What to produce: Each line in the records below, from the one that contains "Select the Paintbrush tool" to the one that contains "This screenshot has height=621, width=1256.", should be reproduced exactly, the first and last included.

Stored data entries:

=== Section Start ===

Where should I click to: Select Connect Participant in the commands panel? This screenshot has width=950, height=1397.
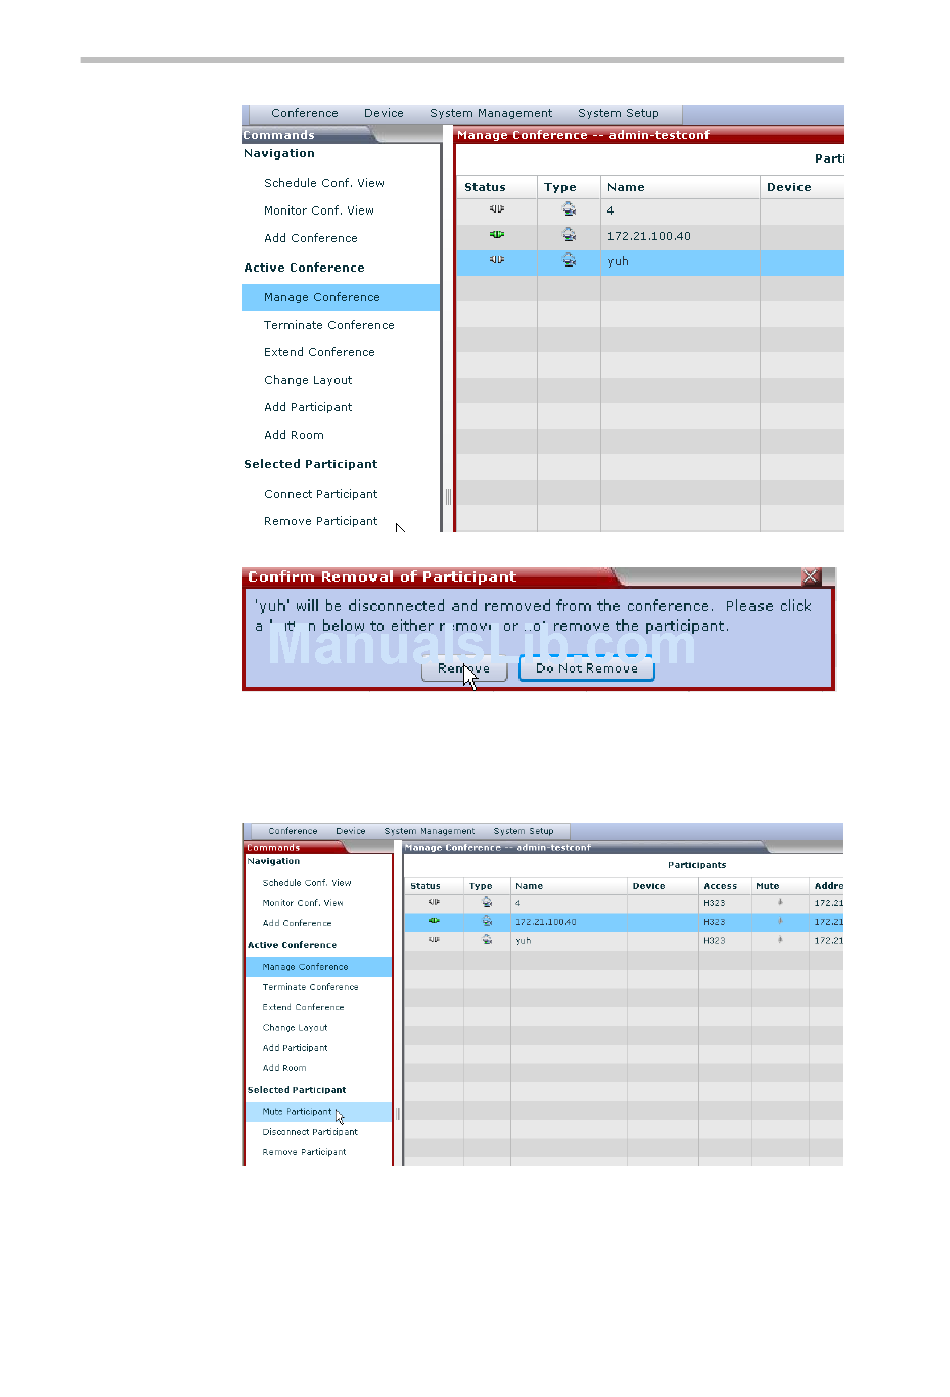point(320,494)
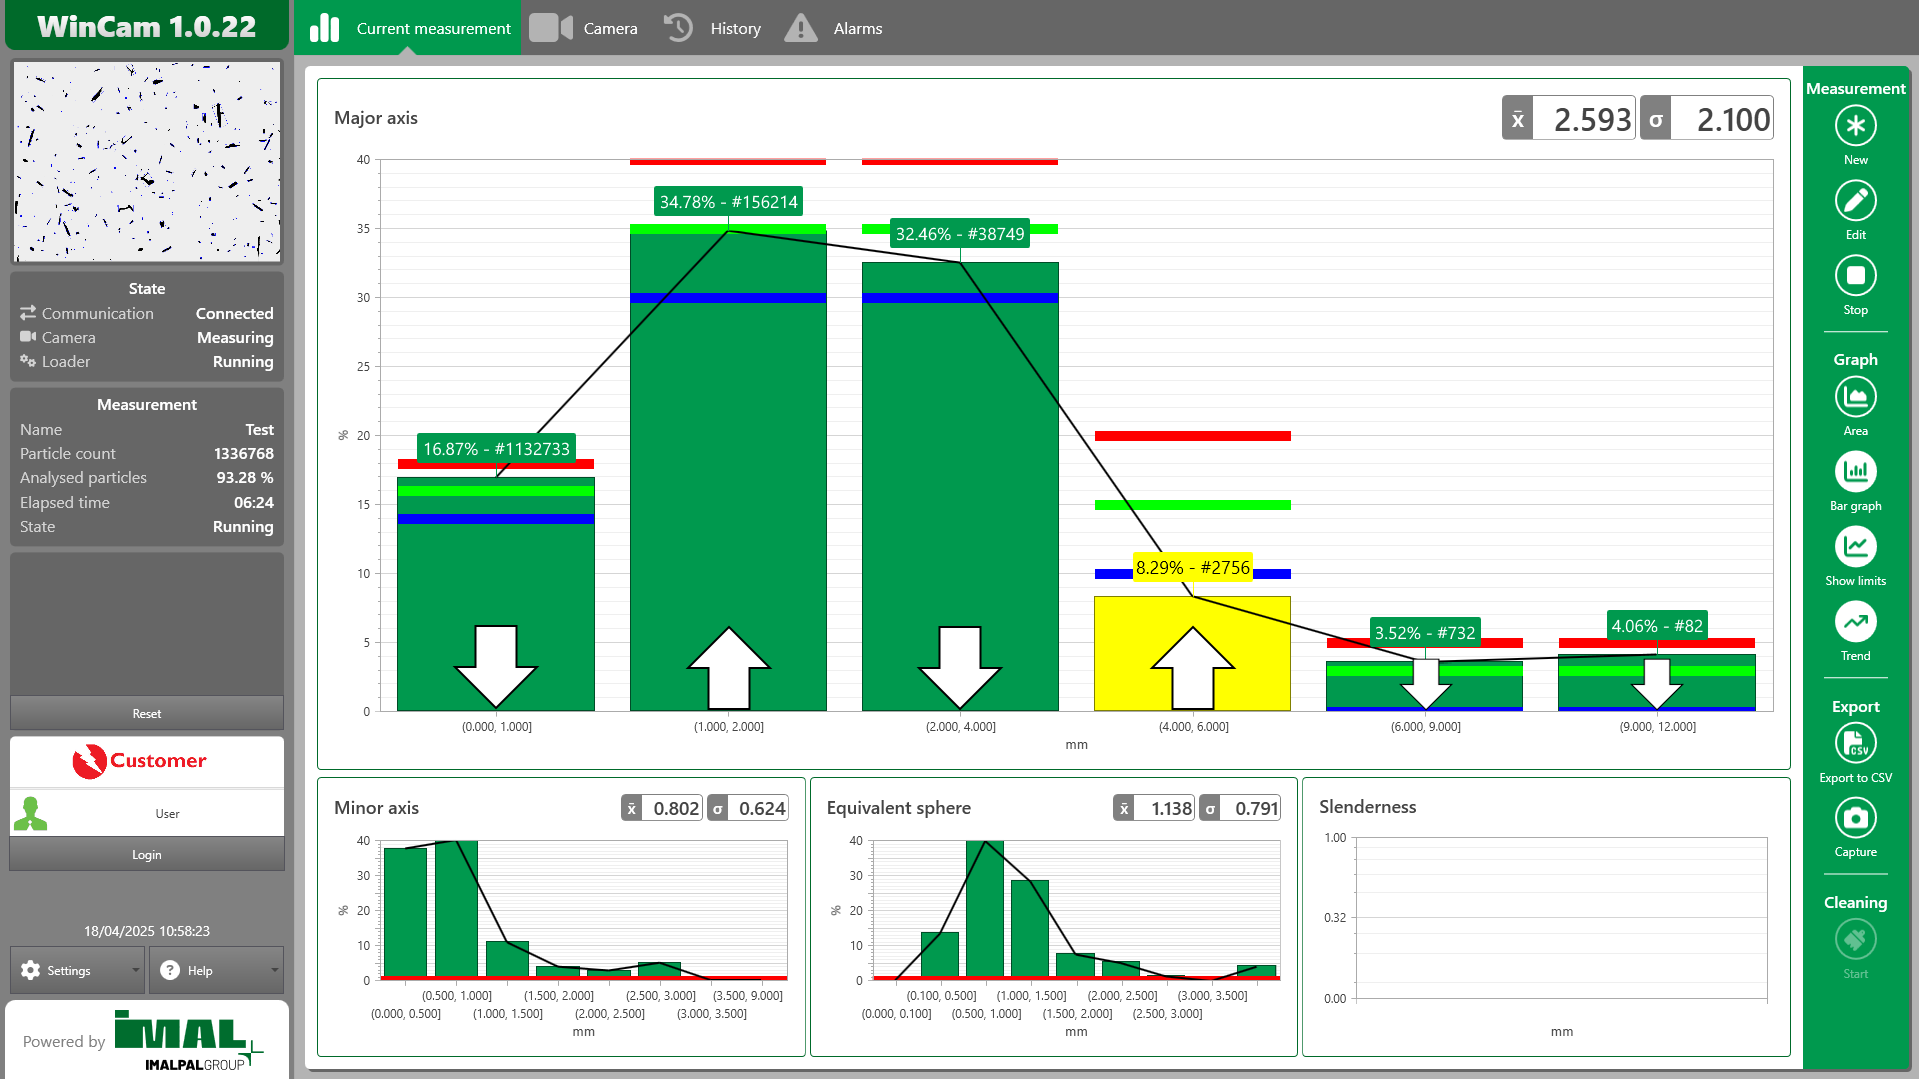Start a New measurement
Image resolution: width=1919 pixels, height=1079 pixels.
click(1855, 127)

=== Section End ===
=== Section Start ===

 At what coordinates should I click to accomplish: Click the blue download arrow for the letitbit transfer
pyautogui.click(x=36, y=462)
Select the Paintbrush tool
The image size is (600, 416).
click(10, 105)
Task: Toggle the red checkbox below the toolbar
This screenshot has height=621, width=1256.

=== Section End ===

The answer:
Select the Paintbrush tool
The image size is (600, 416).
click(10, 105)
Task: Toggle the red checkbox below the toolbar
This screenshot has height=621, width=1256.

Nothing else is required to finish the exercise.